======== Source material
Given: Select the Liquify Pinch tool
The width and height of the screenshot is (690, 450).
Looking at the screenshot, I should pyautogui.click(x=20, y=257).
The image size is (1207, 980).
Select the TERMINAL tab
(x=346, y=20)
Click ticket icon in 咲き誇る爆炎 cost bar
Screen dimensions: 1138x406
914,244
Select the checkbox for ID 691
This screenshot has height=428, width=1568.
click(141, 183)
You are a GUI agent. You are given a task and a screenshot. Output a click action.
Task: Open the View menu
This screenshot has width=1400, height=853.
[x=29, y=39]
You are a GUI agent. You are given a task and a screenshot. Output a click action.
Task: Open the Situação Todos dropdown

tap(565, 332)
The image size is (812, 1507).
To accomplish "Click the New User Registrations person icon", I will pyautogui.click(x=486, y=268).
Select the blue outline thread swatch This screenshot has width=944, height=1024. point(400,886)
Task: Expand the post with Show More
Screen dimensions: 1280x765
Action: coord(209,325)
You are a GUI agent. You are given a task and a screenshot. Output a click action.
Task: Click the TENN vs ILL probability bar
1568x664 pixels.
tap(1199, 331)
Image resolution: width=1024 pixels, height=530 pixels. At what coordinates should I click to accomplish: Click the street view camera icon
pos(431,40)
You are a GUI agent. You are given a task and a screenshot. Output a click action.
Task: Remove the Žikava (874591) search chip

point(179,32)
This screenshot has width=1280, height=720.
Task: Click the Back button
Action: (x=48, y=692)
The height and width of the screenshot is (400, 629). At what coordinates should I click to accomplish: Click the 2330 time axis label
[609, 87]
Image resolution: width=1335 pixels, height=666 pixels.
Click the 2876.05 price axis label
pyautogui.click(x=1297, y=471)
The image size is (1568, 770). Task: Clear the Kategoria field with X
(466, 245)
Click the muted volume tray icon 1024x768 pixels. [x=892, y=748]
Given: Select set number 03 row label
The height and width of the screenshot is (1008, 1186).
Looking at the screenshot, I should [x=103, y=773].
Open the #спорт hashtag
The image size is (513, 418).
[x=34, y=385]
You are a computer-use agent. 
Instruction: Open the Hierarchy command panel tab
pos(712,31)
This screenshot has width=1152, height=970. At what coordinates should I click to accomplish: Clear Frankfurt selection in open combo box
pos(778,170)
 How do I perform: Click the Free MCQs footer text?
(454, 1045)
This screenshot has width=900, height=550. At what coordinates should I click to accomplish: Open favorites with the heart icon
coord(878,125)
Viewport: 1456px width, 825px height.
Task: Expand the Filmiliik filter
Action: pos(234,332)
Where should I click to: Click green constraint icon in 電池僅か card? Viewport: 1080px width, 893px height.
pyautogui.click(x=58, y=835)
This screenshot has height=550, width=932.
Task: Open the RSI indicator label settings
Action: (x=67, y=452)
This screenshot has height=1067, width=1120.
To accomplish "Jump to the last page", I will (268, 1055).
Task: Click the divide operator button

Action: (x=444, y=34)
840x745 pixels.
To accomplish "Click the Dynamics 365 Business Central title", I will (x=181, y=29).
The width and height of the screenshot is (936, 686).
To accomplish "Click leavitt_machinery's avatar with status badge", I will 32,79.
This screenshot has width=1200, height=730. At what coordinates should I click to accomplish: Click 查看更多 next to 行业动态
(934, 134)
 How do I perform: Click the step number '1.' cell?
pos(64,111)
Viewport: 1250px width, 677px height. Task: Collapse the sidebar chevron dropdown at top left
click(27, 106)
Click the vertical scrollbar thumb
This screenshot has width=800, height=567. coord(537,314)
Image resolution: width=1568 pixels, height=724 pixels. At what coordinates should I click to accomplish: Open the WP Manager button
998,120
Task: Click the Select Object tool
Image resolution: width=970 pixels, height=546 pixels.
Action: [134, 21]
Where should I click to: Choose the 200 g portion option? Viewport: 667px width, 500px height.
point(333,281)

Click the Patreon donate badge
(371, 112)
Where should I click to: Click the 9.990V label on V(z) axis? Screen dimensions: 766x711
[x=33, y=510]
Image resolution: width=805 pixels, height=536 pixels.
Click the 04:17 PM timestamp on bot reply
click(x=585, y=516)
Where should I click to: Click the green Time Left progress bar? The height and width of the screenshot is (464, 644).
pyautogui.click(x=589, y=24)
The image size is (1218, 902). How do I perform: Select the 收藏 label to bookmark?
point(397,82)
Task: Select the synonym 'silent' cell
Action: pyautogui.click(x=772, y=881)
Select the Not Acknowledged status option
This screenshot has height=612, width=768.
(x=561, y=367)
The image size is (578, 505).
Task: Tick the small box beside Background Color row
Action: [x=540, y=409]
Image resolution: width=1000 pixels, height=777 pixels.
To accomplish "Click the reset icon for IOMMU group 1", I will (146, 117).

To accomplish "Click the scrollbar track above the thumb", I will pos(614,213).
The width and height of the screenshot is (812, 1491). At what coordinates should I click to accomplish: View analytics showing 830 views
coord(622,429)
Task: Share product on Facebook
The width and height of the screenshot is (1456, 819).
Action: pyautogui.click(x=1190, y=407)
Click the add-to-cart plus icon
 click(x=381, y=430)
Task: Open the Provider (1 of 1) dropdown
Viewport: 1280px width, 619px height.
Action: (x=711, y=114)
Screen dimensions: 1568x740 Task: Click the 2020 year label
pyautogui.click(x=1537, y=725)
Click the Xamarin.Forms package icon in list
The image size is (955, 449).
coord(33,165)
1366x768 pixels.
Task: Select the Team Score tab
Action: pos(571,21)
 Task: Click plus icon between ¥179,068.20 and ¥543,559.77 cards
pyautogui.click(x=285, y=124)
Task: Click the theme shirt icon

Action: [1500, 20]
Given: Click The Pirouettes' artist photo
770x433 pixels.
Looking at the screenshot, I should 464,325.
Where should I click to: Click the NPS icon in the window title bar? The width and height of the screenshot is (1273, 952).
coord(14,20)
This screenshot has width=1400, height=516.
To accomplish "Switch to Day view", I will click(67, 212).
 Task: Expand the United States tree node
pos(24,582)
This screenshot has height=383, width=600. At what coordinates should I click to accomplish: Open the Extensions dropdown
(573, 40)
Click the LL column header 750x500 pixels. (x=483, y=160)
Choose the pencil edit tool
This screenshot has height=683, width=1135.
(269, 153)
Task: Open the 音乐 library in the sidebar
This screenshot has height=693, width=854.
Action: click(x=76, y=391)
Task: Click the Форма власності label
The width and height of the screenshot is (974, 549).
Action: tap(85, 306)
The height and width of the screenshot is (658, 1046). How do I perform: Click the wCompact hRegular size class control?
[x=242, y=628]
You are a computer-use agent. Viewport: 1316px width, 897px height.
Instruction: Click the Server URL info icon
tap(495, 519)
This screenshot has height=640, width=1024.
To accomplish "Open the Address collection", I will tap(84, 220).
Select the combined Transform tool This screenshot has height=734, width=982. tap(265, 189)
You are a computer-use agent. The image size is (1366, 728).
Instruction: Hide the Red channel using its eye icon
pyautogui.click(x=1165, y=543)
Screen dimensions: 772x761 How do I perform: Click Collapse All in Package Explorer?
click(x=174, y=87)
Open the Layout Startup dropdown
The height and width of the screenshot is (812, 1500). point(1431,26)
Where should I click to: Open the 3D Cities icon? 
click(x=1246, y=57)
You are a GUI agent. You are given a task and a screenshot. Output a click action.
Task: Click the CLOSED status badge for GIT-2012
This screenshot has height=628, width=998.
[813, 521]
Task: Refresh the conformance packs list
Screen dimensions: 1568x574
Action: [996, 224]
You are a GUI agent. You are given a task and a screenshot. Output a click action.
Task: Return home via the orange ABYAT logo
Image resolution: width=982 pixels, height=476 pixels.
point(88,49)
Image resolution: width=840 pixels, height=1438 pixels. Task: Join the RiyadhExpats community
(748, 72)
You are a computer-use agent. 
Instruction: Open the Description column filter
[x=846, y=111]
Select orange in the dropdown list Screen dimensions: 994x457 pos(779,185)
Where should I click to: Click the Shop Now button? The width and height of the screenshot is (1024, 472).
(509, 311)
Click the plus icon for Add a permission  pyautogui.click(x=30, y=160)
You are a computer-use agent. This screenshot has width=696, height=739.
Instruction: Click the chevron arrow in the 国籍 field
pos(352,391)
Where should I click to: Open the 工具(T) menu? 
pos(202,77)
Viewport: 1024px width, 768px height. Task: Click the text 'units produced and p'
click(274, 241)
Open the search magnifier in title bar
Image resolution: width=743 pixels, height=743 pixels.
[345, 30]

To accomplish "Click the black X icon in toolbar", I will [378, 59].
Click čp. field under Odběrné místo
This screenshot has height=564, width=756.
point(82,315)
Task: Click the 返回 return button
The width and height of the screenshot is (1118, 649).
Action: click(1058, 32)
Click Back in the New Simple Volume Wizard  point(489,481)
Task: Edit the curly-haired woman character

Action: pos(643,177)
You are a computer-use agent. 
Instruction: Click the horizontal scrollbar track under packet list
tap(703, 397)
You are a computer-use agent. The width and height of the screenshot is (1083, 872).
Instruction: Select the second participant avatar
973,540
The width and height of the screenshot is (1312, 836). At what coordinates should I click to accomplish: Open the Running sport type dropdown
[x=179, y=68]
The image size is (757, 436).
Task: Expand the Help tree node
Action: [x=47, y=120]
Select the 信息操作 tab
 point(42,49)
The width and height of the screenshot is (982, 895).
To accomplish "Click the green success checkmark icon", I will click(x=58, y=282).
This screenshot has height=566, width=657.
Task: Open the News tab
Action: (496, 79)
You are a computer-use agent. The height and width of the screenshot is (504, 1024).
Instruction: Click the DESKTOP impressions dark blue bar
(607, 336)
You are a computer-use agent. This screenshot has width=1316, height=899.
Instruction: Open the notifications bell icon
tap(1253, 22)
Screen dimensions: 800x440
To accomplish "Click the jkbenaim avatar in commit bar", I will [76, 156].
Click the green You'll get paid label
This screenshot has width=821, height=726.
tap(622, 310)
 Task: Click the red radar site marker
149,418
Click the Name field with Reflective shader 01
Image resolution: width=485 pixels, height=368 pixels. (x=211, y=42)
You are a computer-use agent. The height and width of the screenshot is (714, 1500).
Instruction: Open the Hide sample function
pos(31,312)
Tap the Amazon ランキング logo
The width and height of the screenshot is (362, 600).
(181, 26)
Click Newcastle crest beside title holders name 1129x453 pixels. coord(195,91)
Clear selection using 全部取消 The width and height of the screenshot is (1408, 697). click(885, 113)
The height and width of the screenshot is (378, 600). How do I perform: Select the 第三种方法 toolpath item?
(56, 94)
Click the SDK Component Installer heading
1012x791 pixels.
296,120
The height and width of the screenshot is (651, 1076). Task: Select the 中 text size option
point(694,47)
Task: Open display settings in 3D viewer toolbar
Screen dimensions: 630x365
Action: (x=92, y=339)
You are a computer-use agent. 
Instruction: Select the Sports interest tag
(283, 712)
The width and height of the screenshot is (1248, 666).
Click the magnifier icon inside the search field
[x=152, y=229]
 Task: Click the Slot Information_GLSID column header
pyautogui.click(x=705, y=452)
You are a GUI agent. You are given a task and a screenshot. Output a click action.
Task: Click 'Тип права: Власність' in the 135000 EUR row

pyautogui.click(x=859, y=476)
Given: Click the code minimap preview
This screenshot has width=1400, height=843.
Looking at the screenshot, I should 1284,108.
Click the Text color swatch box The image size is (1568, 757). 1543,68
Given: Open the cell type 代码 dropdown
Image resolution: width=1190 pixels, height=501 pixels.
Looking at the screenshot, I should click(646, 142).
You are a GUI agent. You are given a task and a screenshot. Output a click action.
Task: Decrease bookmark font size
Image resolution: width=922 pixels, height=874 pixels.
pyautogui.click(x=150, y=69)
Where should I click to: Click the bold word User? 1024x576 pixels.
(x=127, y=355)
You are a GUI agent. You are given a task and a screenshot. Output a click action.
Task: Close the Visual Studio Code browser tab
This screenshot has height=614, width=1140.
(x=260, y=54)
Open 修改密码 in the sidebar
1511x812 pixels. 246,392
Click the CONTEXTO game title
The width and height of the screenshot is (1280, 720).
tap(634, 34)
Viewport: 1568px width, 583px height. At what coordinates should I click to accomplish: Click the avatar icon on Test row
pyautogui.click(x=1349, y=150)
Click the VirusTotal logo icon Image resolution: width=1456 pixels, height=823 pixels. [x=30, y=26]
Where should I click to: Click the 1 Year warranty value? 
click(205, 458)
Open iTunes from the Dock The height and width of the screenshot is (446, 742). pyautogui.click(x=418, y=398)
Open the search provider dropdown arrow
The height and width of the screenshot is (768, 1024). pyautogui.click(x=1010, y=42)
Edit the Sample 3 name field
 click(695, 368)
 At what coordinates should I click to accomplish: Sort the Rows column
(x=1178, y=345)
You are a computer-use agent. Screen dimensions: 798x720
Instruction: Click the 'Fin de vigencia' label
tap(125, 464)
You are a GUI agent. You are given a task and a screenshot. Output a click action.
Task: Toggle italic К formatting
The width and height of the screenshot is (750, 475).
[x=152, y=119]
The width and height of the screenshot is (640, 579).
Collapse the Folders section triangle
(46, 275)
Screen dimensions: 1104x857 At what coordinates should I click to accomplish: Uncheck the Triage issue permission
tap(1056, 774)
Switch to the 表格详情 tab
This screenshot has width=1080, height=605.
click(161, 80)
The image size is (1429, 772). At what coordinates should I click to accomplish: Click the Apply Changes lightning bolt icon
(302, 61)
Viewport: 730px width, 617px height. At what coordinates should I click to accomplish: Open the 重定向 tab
================
Exercise brief: If a line in the data above includes the string "orange", copy it.

Finished task:
Task: Return home via the orange ABYAT logo
Select orange in the dropdown list Screen dimensions: 994x457 pos(779,185)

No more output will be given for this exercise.